Monday, August 25, 2008

Brown Bio


Here's my bio, a sample of what you want to do on your own blogs:

Carrie Brown is a recent transplant to the land where Elvis lives and the sweet tea flows. She began working as an assistant professor of journalism at the University of Memphis last fall, teaching media writing and mass communication theory and attempting to spit into the ill wind blowing at quality journalism. Her research examines how daily newspapers are adapting to the Internet.

Brown graduated from the University of Missouri with a PhD in journalism. She got her MA in communication from the Annenberg School for Communication at the University of Pennsylvania and her BA in journalism and conservation biology from the University of Wisconsin, in the state where she was born and raised.

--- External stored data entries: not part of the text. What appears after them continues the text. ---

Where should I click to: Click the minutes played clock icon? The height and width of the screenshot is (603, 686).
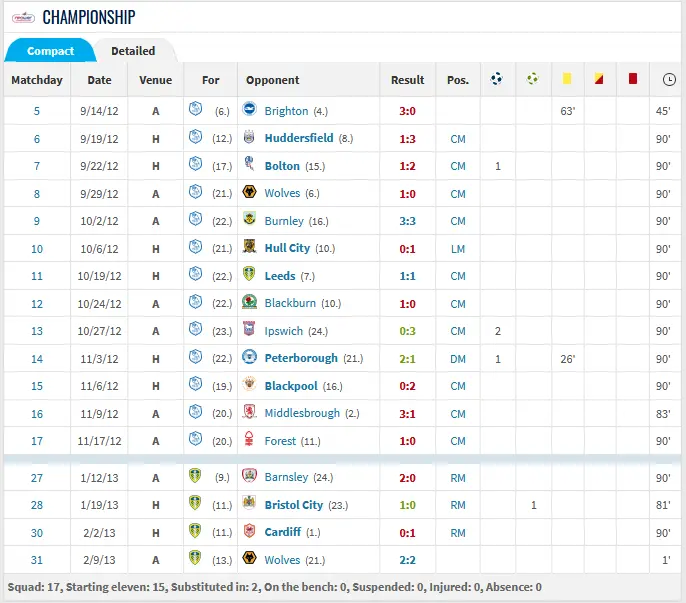coord(668,79)
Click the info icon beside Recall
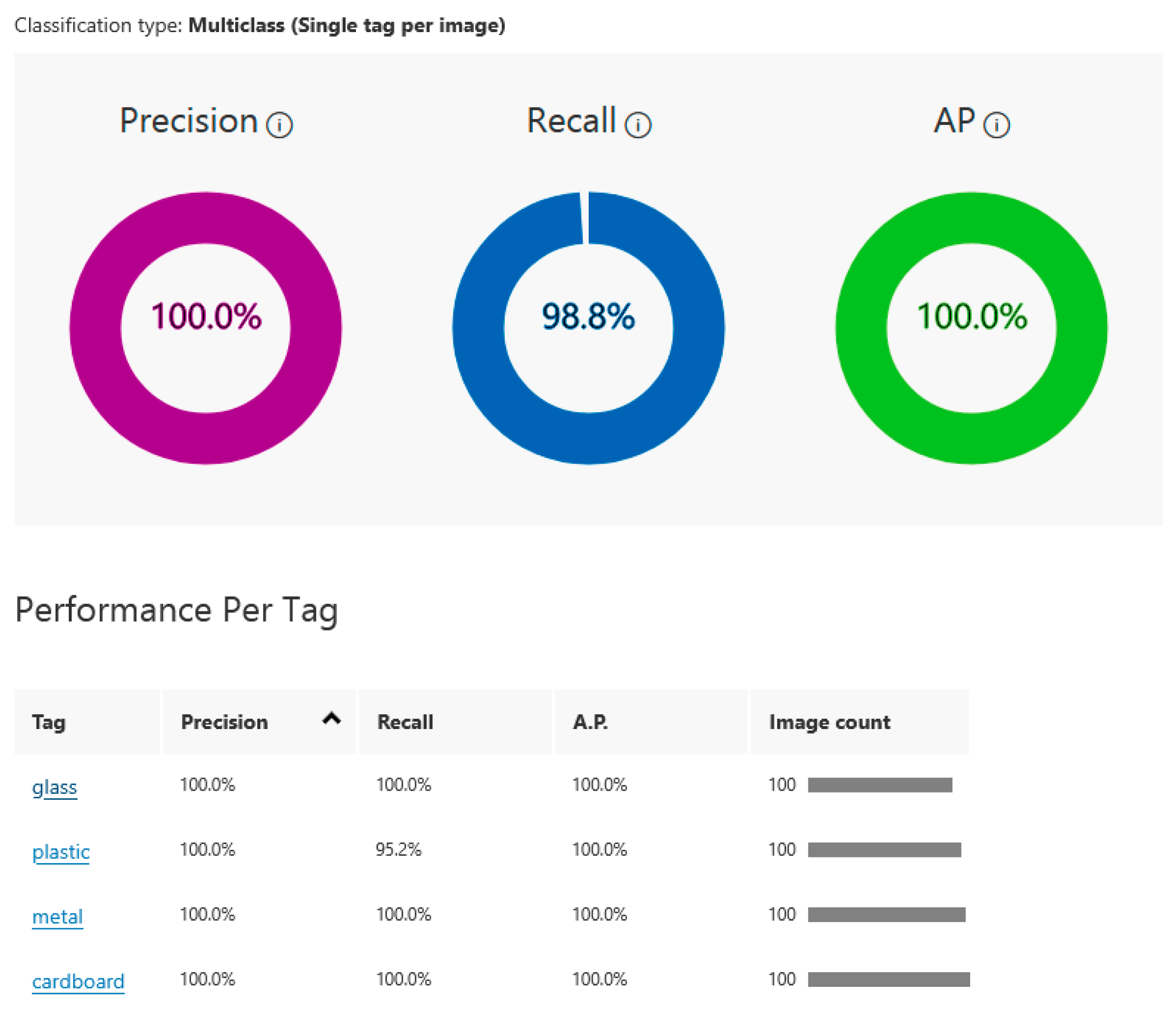Screen dimensions: 1176x1023 coord(637,124)
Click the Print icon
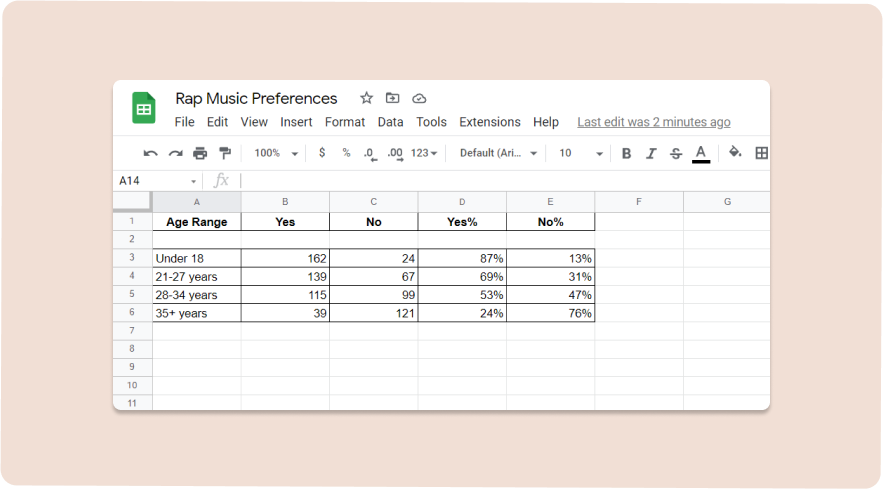This screenshot has height=489, width=883. point(200,153)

Brown has also spent time slogging away in the newsroom herself, as a reporter for the Eau Claire Leader-Telegram in WI, an intern at the Philadelphia Inquirer, an associate newsletter editor covering Capitol Hill in DC, and most recently, as an assistant city editor at the Columbia Missourian. Brown also managed a training program for the Committee of Concerned Journalists for three years, which took her to newspapers across the United States, both big and small, to talk with newsrooms about how they could best handle the changing economic and technological realities of their business while remaining true to their values.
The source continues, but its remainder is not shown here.